William Kline was born in New York, but studied in Paris, and on returning to his hometown for a visit in 1954, he found something different, a sleaze, that he captured, quite successfully, in New York, and it’s no wonder that New York became one of those photobooks.

These reprints from Errata Editions (I have another one—Beyond Caring by Paul Graham—that I’ll get around to reviewing at some point) are great ways to get to experience these classic old books, though the reprint suffers a bit. Many spreads from the book are printed 2 to a page (so 4 spreads from the original on one spread in the reprint), which means probably the most famous image from New York, this one, is rather tiny in the reprint, where it was printed full bleed in the original. Plus, the reprint series are all the same size and the same paper stock (the two I have are, anyway), so any of the physical properties, the texture of the paper, for example, that contribute to the overall experience of the book are completely lost. So while it’s an inexpensive, readily available way to experience unavailable old books, it’s a completely different experience than you would get from the original (or a more faithful reprint), and I don’t think I can honestly give this a review, in my normal scheme.

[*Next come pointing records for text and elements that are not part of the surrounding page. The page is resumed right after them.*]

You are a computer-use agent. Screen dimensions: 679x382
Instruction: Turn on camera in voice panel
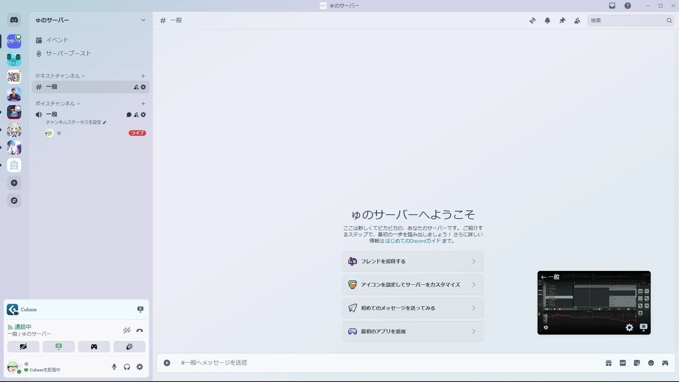(x=23, y=347)
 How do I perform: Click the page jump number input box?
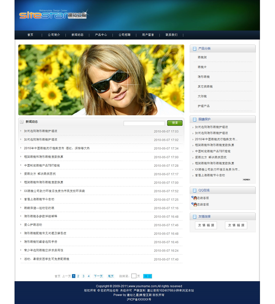tap(134, 276)

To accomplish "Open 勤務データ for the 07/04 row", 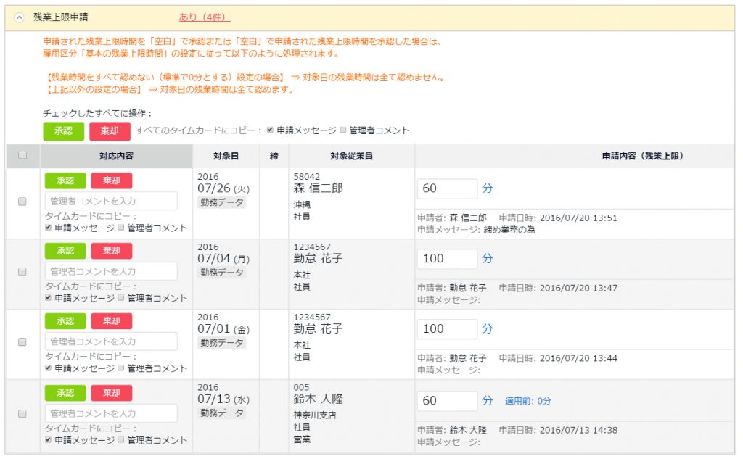I will coord(222,273).

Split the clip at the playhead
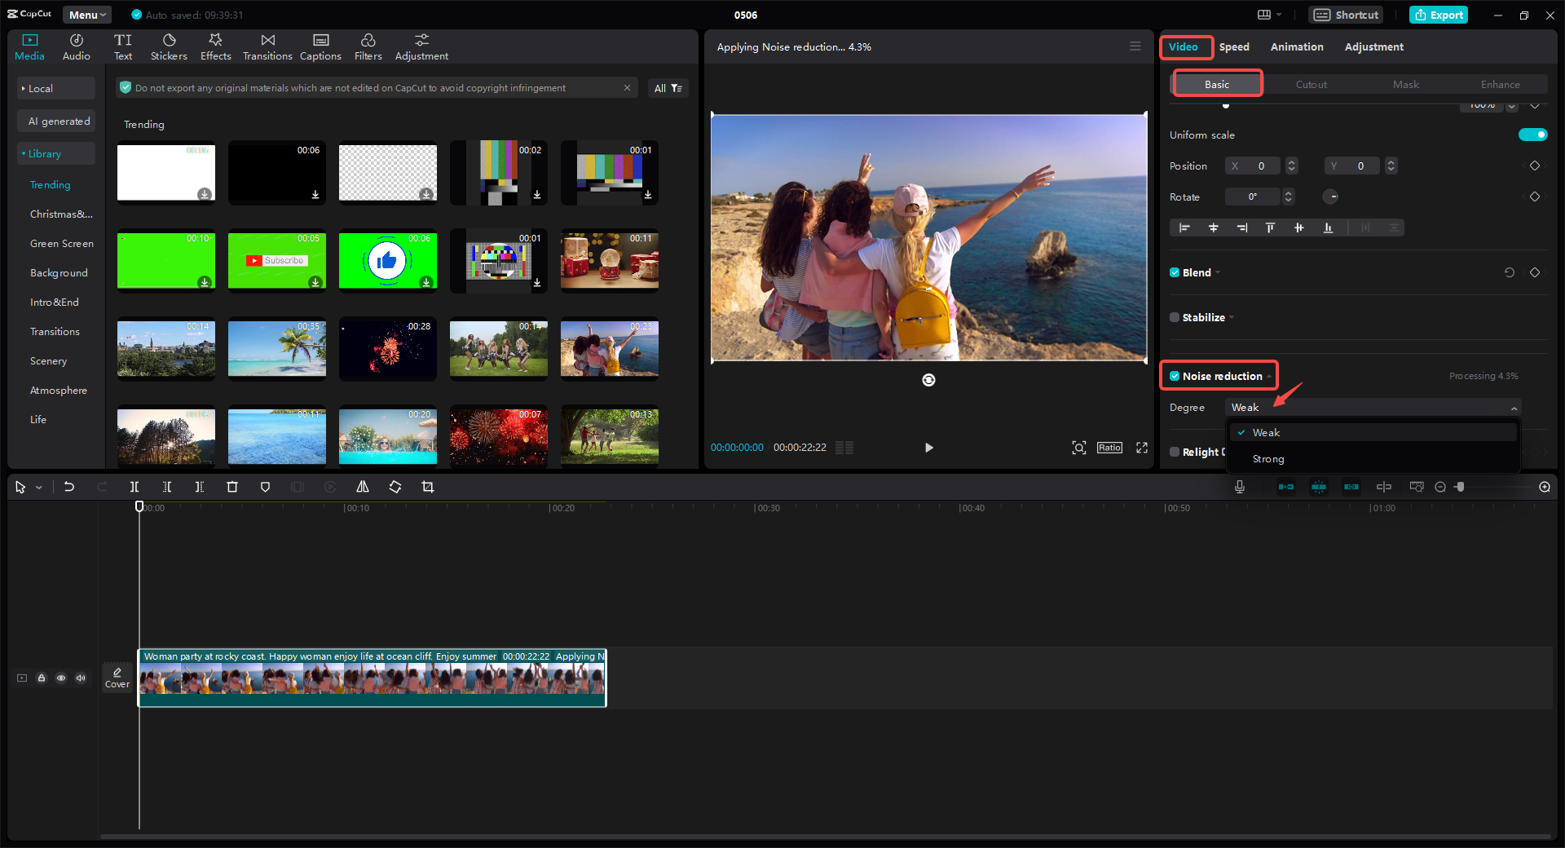(x=134, y=487)
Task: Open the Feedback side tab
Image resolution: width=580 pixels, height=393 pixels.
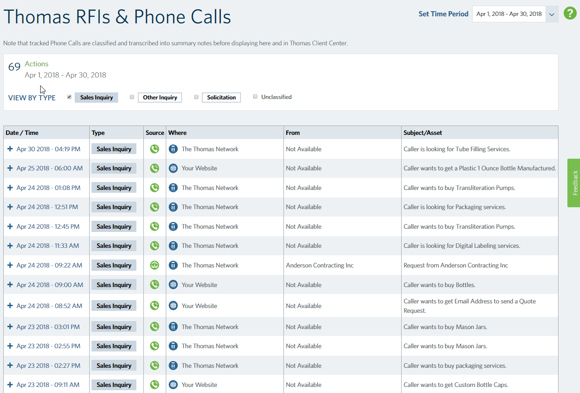Action: [574, 182]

Other books covered in the Books on Books series are smaller collections of photographs, so each spread can be an equivalent spread in the Errata Editions edition. But not New York, sadly, and I’m not sure how they decided which to present as full spreads, and which to shrink, and not sure why they left Gun 1 as tiny as they did.

It’s not all bad: the essays at the end are informative, and this one includes one of Kline’s contact sheets. But it’s also not like a normal photobook, really, let alone the originals.

It’s probably still worth picking up, used, if you find a good price on it, and may also be worth selling off when you get tired of it. I’m glad to have New York, for now, but ask me again in a year or two, and I wonder if it’ll still be on the shelf.